Please write out the lines below again, substituting "screen capture" for "screenshot" and leaving everything else unchanged. Omit the pictures.

#### Provided records ####

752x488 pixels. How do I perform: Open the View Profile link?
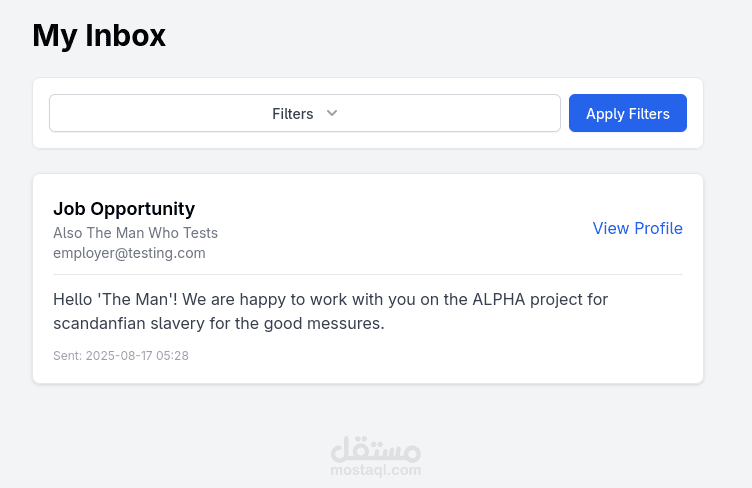(x=637, y=228)
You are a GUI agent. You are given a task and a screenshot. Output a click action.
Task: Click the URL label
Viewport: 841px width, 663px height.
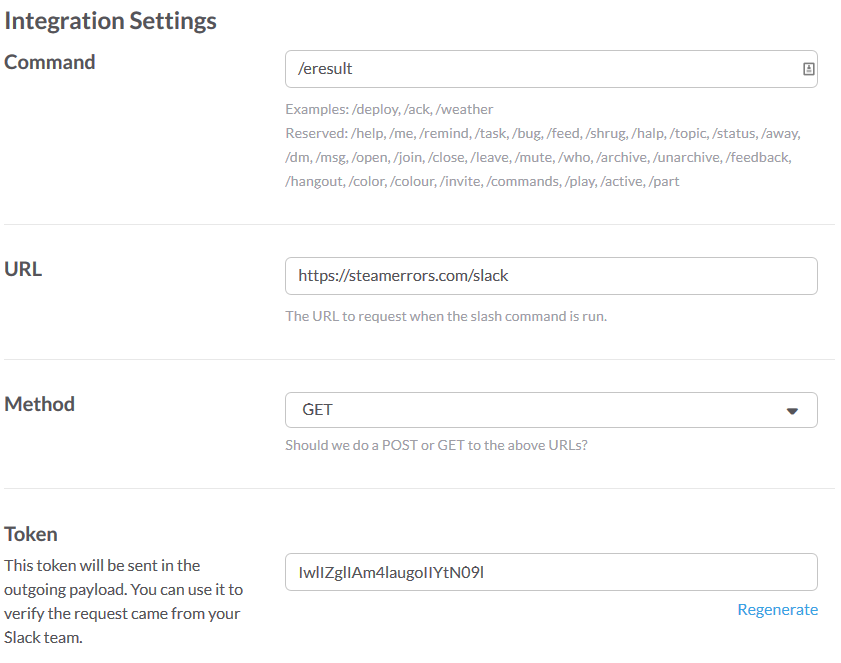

####

**Response below:**
752x488 pixels. How do I perform: Open the View Profile link?
(x=637, y=228)
You are a GUI agent. You are given a task and a screen capture. Output a click action.
Task: Click the URL label
Viewport: 841px width, 663px height.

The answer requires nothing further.